The work is based on a twelfth-century legend of the love between Rosamund Clifford and Henry II, who wanted to separate from Queen Leonora to join his mistress. It all ends with the death on stage of the protagonist at the hands of her rival, the Queen. The work certainly does not deserve to be neglected: the music is outstanding, especially the duets and ensembles. There are great opportunities here for a bel canto lyric soprano, and, in fact, for the revival planned for Naples in 1837, Donizetti added a final cabaletta for Leonora.

Last month the opera was done in concert in Florence with practically the same cast; only the interpreter of King Henry was different. Bergamo did a fully staged version, with a new production by Paola Rota. It’s all fairly simple, but true to the original plot. The sets are basic and consist of two hanging walls with doors which can be moved right and left for different scenes. The costumes are medieval for the soloists, while the choir is dressed in black (and in the first scene appear to be wearing umbrellas). Throughout, the atmosphere is very dark, and the lighting is appropriate.

The musical direction has been entrusted, as in Florence, to Sebastiano Rolli, who left the same positive impression on me as he did three years ago conducting Falstaff in Busseto. He’s an excellent conductor in this repertoire, and his reading was full of tension and life with fine support for the singers. The orchestra and chorus both performed well.

Rosmonda was sung by Australian soprano Jessica Pratt, who once again demonstrated that she is totally at home in this repertoire. Her performance was impeccable in every way, worthy of this outstanding bel canto soprano who has no problem climbing to the highest notes. She was just magnificent, and her triumph in the role was recognized by the audience.

In Florence, the character of King Henry was sung by Michael Spyres. Tenor Dario Schmunck had the part here, and the difference between the two is remarkable. There is much to sing and express, and King Henry demands a certain vocal weight. It’s not a part for a light tenor, and Dario Schmunck’s projection left something to be desired. He certainly fulfilled his duty, but the role requires more vocal consistency.
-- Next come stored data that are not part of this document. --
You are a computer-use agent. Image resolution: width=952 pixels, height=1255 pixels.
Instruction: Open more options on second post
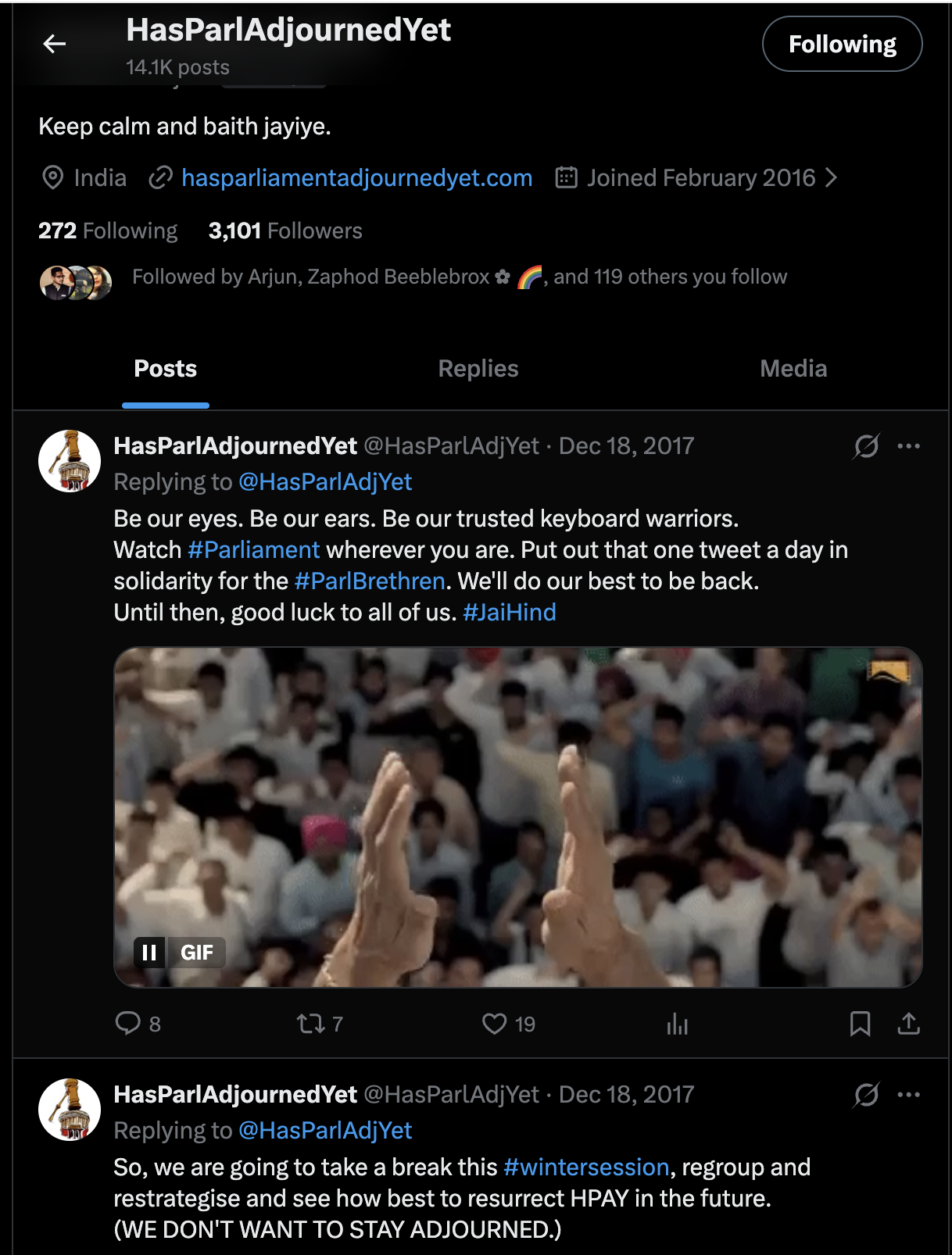click(908, 1095)
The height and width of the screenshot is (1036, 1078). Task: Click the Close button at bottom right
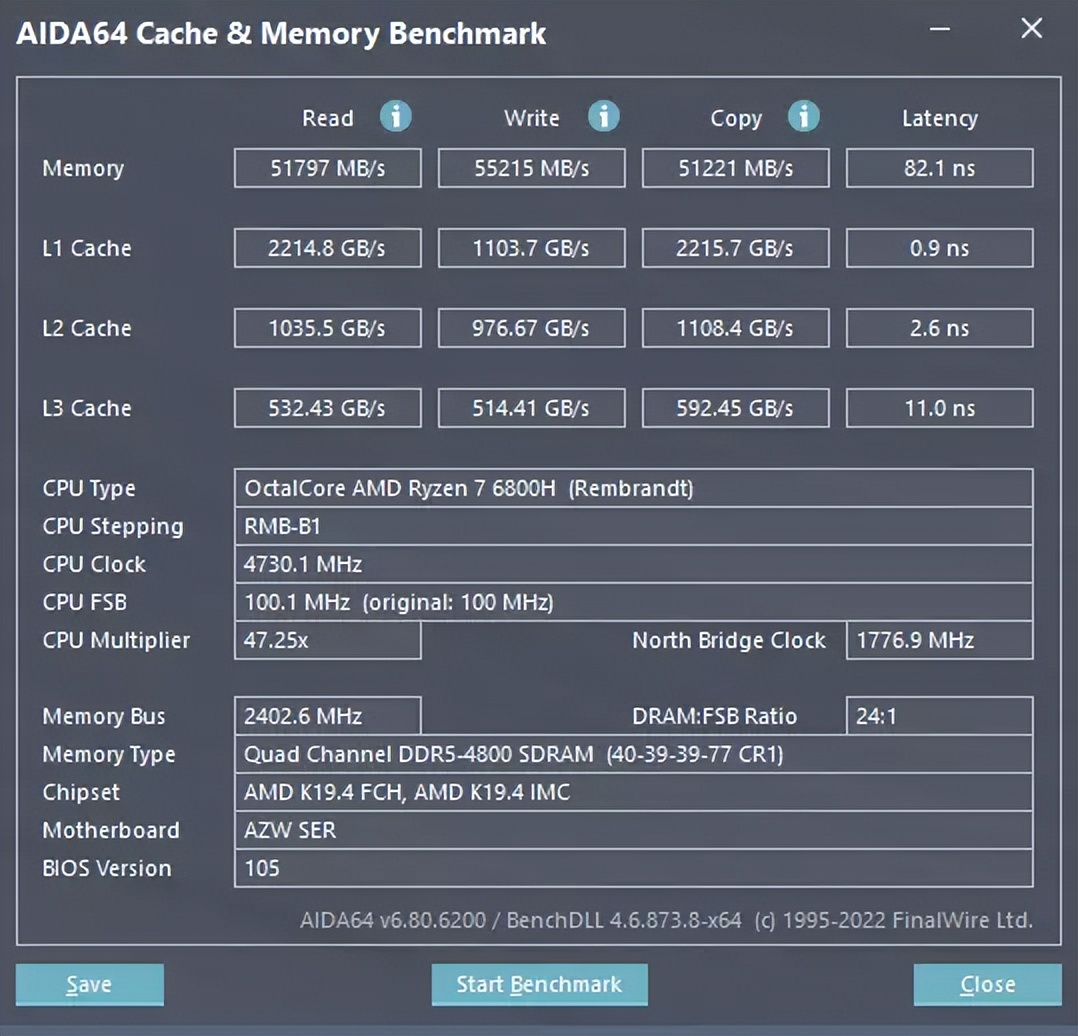987,985
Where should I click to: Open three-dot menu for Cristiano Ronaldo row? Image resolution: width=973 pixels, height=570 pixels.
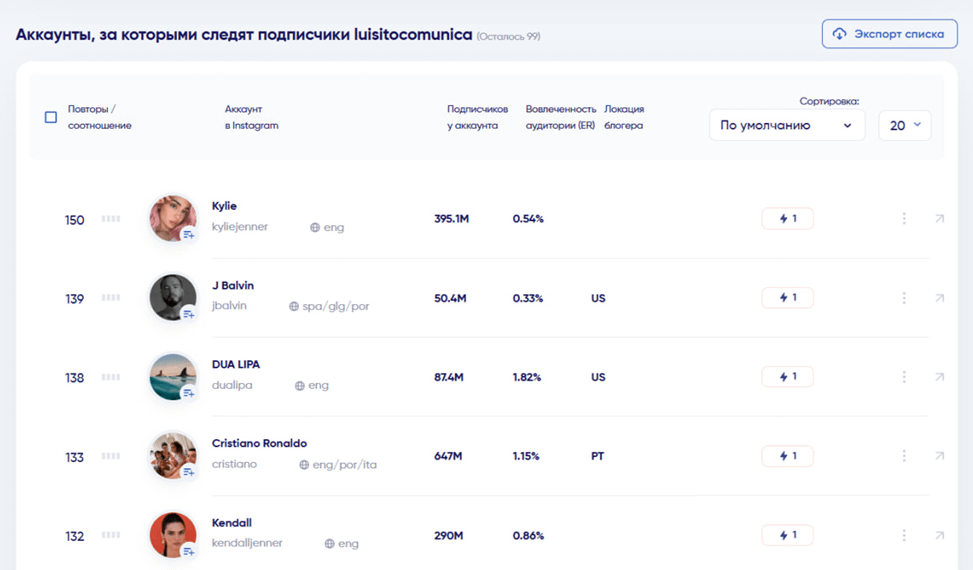click(904, 456)
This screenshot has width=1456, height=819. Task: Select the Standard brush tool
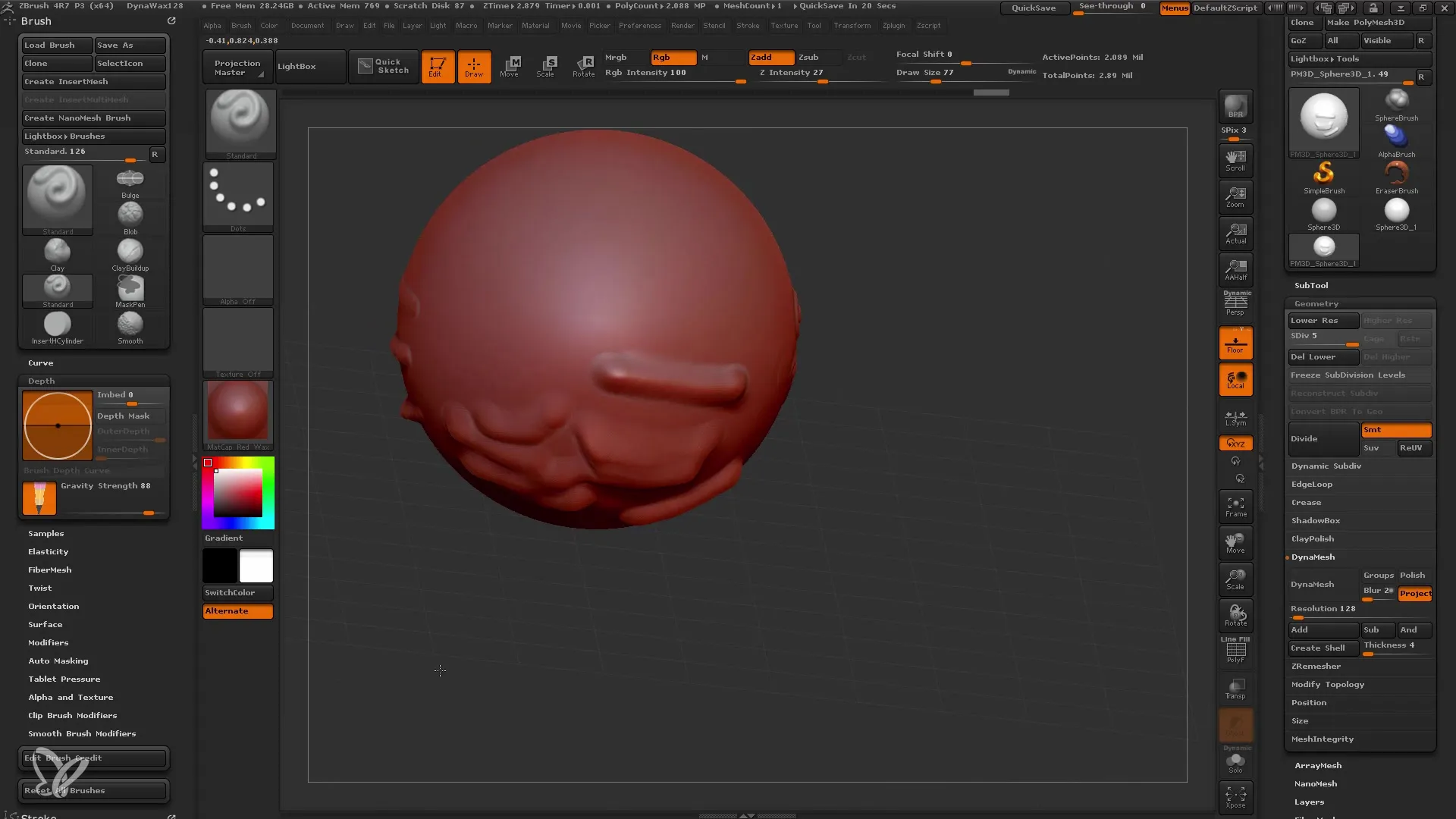click(57, 197)
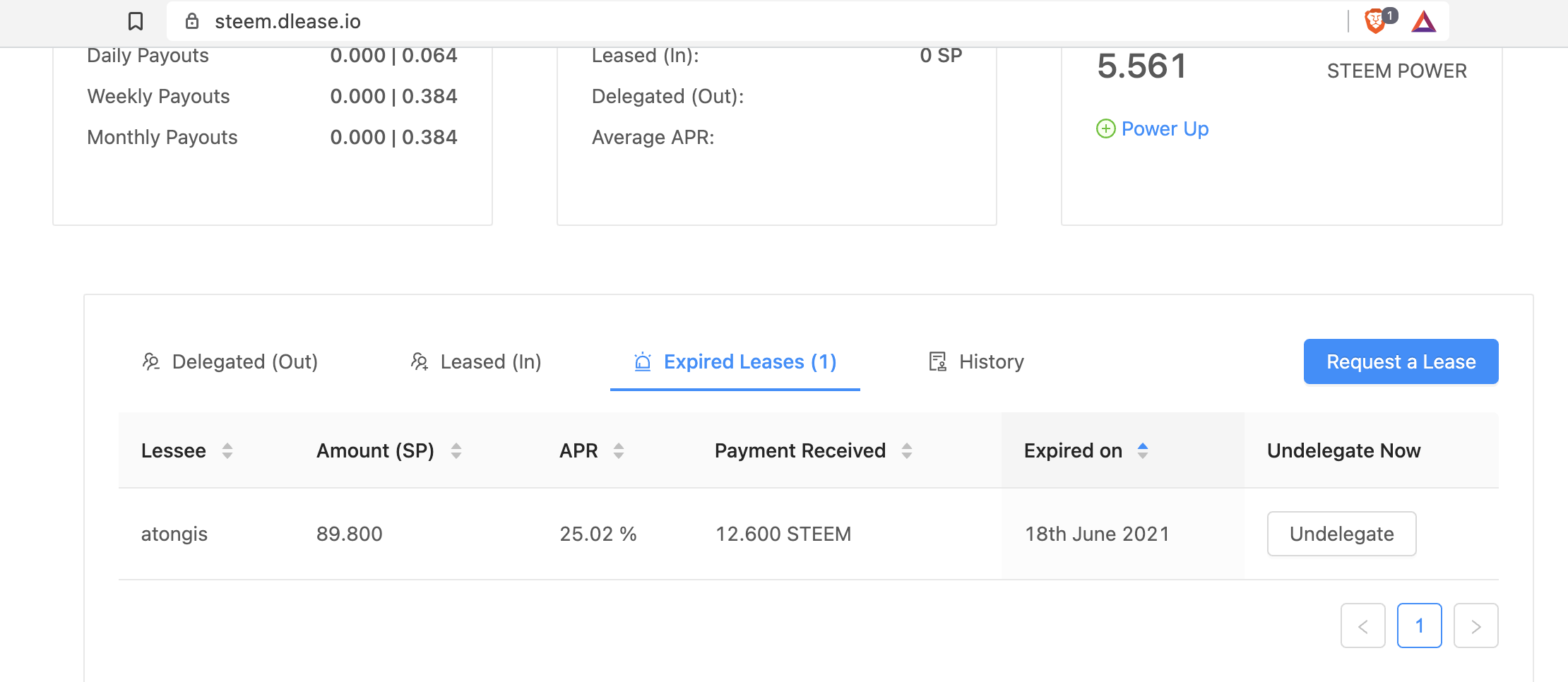1568x682 pixels.
Task: Sort by Payment Received arrows
Action: coord(907,450)
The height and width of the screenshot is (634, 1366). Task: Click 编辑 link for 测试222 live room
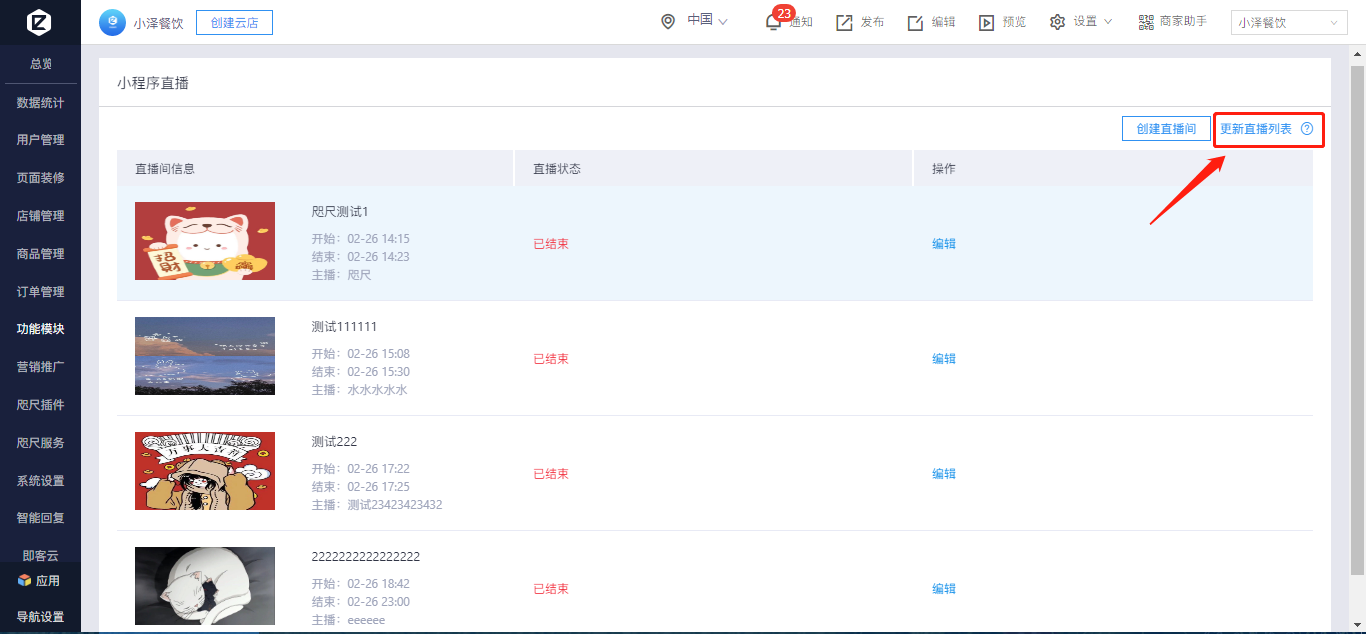click(944, 474)
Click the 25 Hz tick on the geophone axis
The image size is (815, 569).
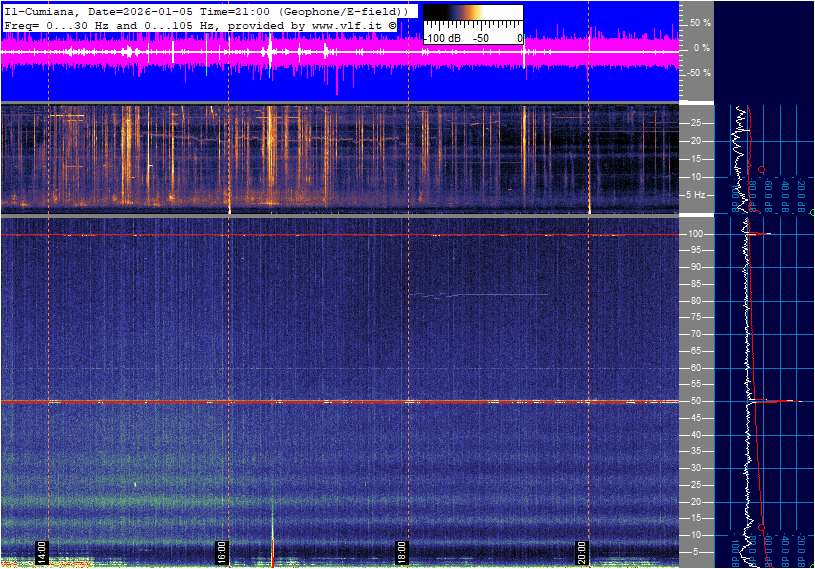click(x=699, y=123)
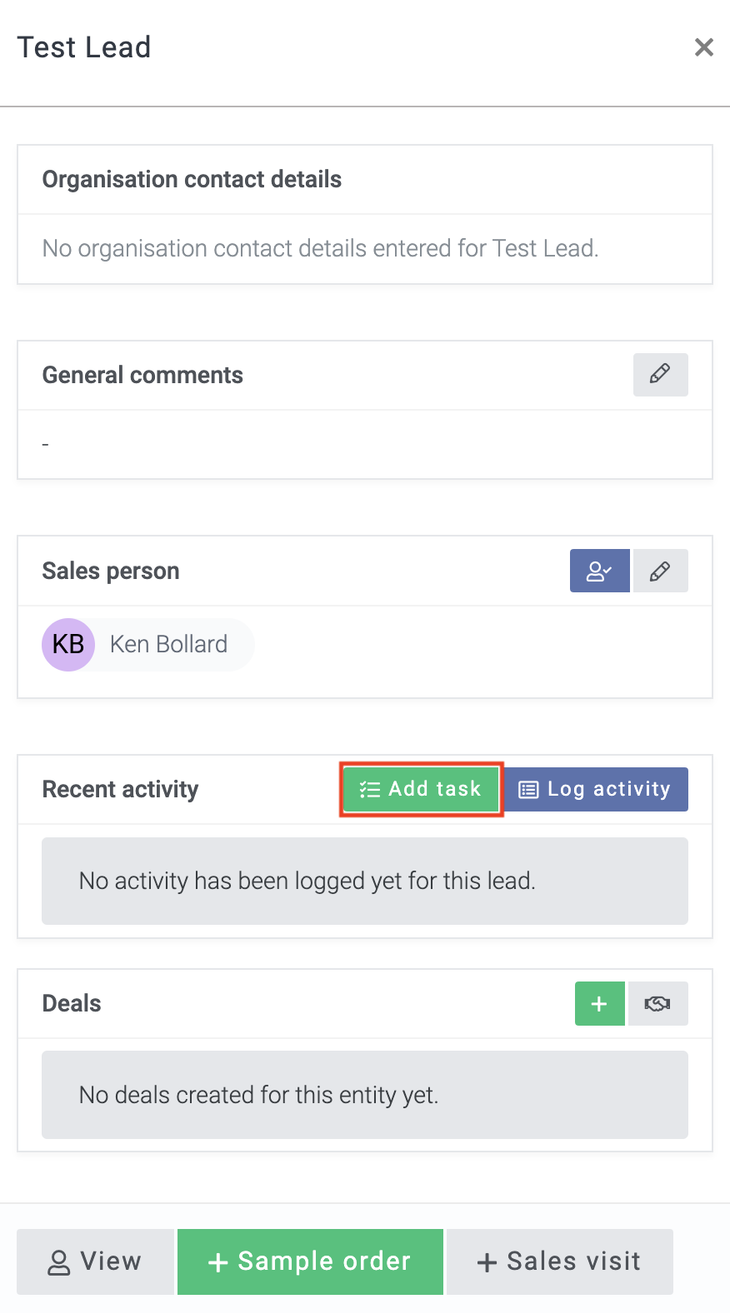Screen dimensions: 730x1313
Task: Click the no activity logged message
Action: 307,881
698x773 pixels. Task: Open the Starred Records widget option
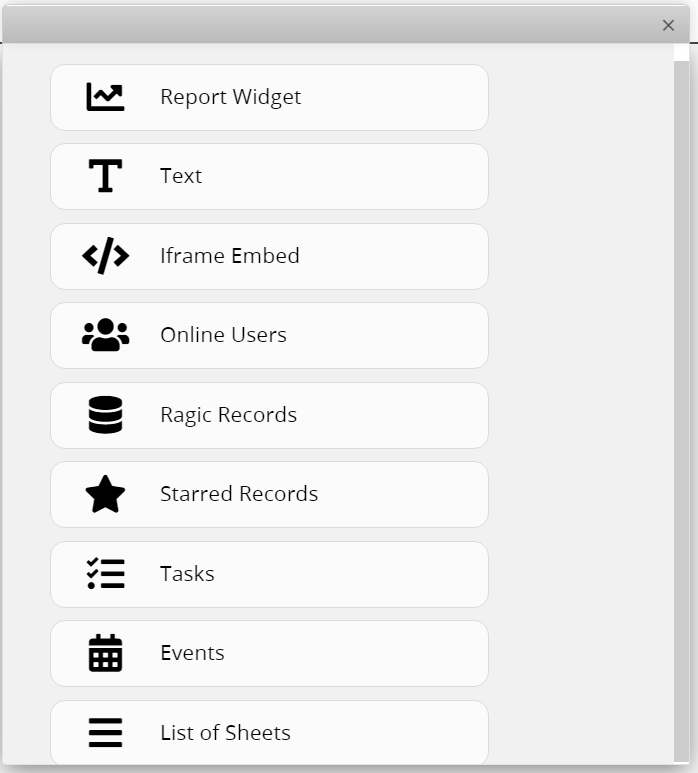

Queen Leonora was sung by soprano Eva Mei, whom I found much better in the role than I expected, given past experience. She was more interesting in vocal terms and better able to convey emotion. Although the character may require a bit more weight, her performance was totally convincing.

A pleasant surprise was the performance of mezzo soprano Raffaella Lupinacci in the part of Arturo, the page. Her voice was attractive voice, and she sang with gusto and emotion. Nicola Ulivieri was well-suited to the role of Clifford, Rosmonda’s father.